In a forum, aptly dubbed, “The truth behind Degradable Plastic Bags”, zero waste, chemical safety, anti-marine pollution, and plastic bag-ban advocacy organizations EcoWaste Coalition, Global Alliance for Incinerator Alternatives, Greenpeace, Mother Earth Foundation, and Earth Island Institute (EII) told their varied audience that degradable bags are highly problematic and certainly not environment-friendly.
“Degradable plastic bags will not help solve our environmental problems concerning waste and pollution, as their use will merely instill and promote further the throwaway attitude and culture that have so permeated modern society,” said Sonia Mendoza, President of the EcoWaste Coalition.
“Such a throwaway culture is generally what has been causing much environmental degradation by perpetuating the linear, wasteful system of extraction of vital resources to manufacture products that end up in disposal sites as stubborn pollutants instead of getting recovered for recycling,” she explained, alluding to Pope Francis’ recent Laudato Si.
The group claimed that the term “degradable” is debatable and does not necessarily mean friendly to the environment.
“Not all degradables offer true biodegradation,” explained Professor Rosario Wood of Miriam College, one of the main speakers in the forum. Wood, whose 45 years of teaching experience in higher education in the disciplines of Chemistry, Physics, and Environmental Science, about 25 years of which focused on environmental education,holds a Master of Science degree in Chemistry, major in Biochemistry from Ohio University, USA.
“Oxo-degradable plastic bags, as an example, merely crumble into super tiny bits of plastic, which turns them into a lot more problematic pollutants as they now easily get dispersed into the environment making their clean-up more difficult,” said Wood.
The EII, which works on marine pollution issues, emphasized that plastic bags are among the most common marine pollutants recovered during coastal clean-ups.
“In Ocean Conservancy’s 2014 international coastal clean-up report, plastic bags continue to make it into the top 10 most common discards found in beaches around the globe. Plastic bags will hit the 5th place in the report if data on plastic grocery bags and other plastic bags are combined,” said Karl Ramirez of EII.
“These plastic bags also harm marine life, like turtles which mistake the former for food,” he continued.
The groups maintained that no other substitute to plastic bags, degradable or not, can be better than reusable bags.

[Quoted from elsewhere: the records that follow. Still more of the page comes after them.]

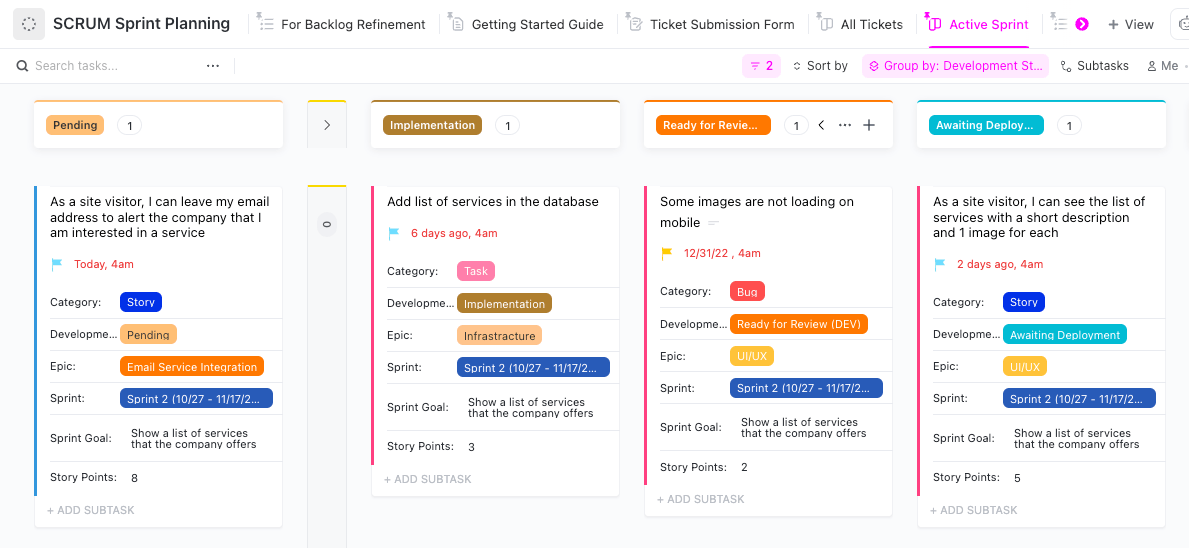The image size is (1189, 548).
Task: Click plus icon in Ready for Review column
Action: 869,125
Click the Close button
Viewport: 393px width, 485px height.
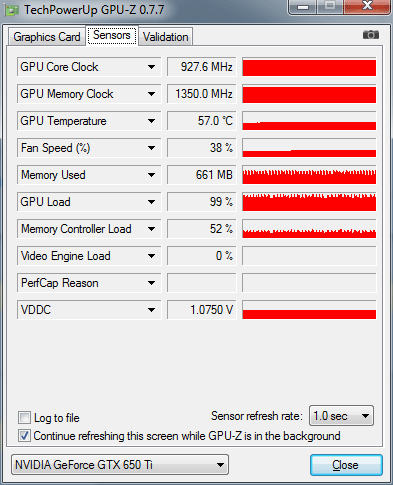[346, 465]
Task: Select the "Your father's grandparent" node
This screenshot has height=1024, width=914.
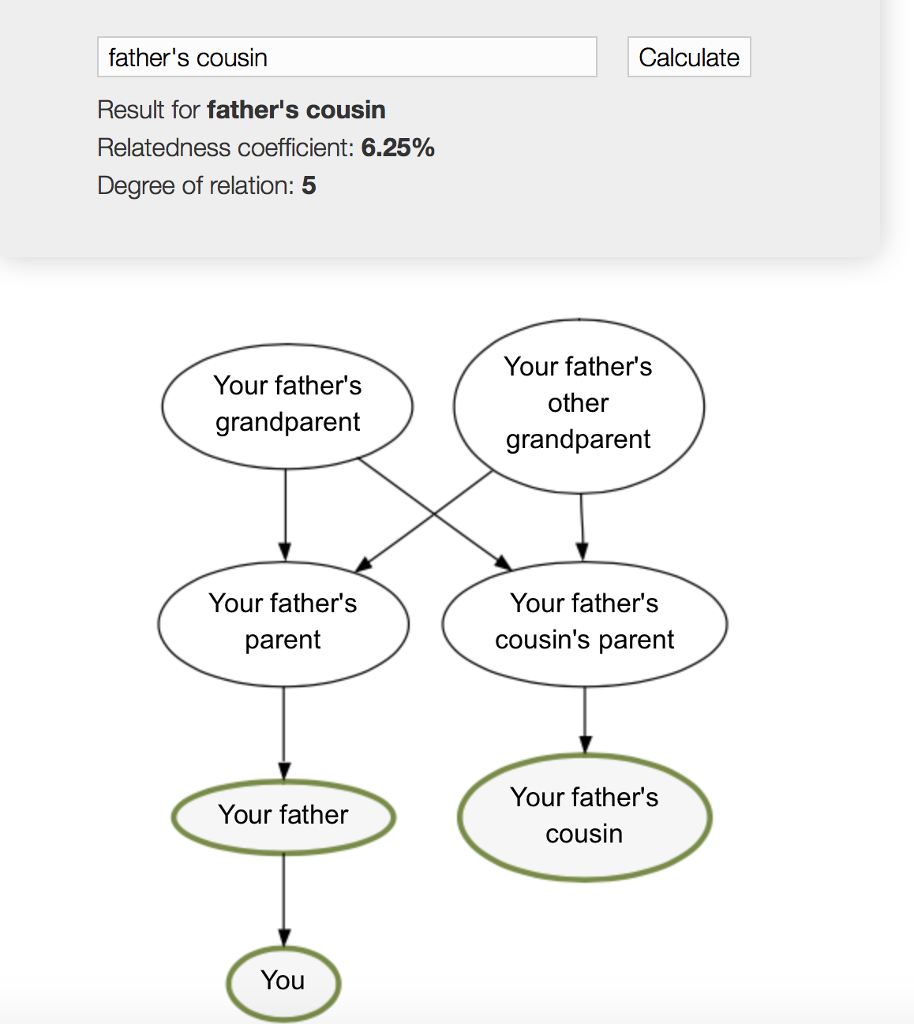Action: click(287, 404)
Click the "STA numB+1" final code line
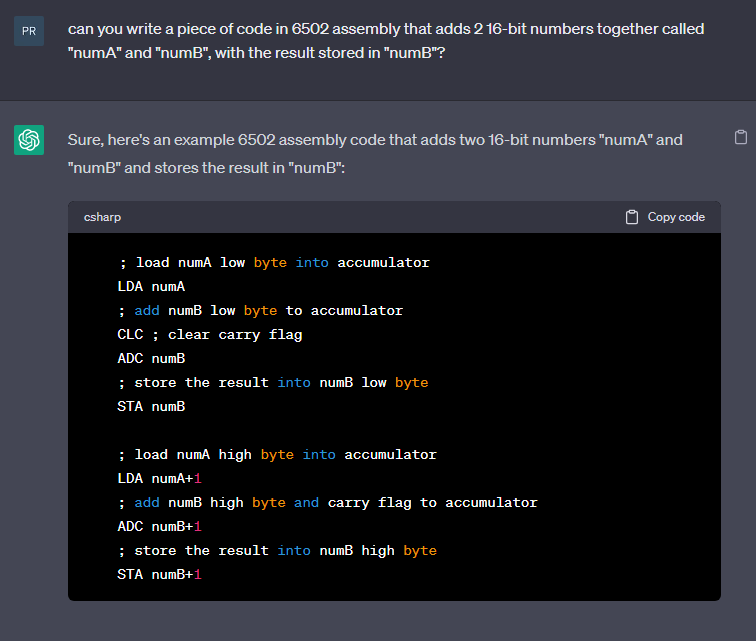Image resolution: width=756 pixels, height=641 pixels. (159, 575)

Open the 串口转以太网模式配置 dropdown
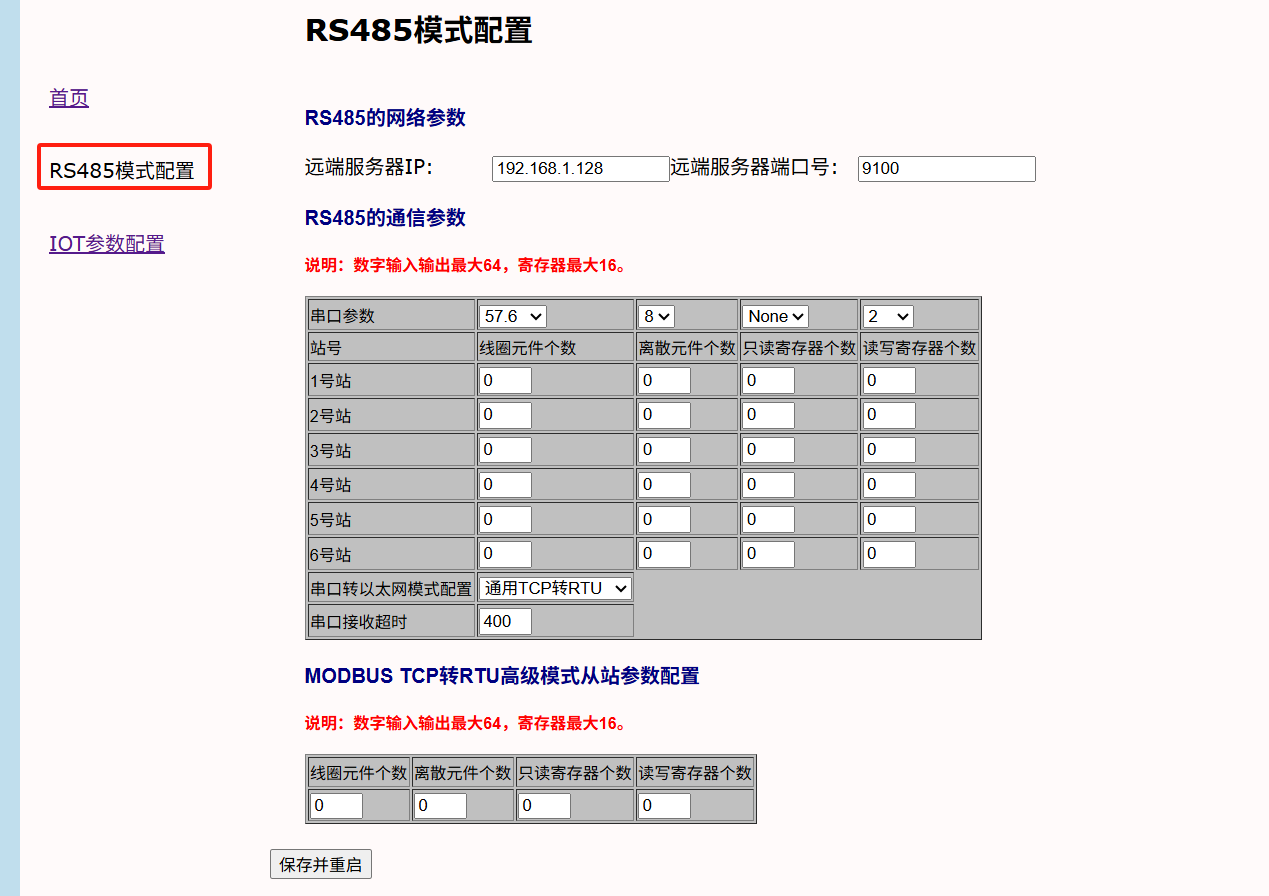coord(555,588)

Mendoza continued saying, “promoting the use of reusable bags and containers, such as when going to the market, reverses wasteful attitude and instills among the citizenry a consciousness of being responsible and sustainable, one that our society needs toward a genuine zero waste society, where resources go in circle instead of moving in one direction from extraction to disposal sites.”
For years, EcoWaste Coalition members, and allies have been calling for the enactment of a national plastic bag ban law carrying provisions that will:
– phase-out all kinds of plastic bags;
– promote reusable bags using natural fibers;
– advance extended producer responsibility, e.g. through the set up of take-back/collection mechanisms and recycling;
– impose environmental levy on plastic bags; and
– mandate labelling of so-called “degradable” plastic bags showing name of manufacturers, manufacturing date, components of the productsand their degradation period.
“We need to ‘ban the bag’for the country to truly accomplish ‘solid waste avoidance and volume reduction through source reduction and waste minimization measures,’ as a defined course of action specified in the Ecological Solid Waste Management Act of 2000 or Republic Act 9003,” expressed Mendoza.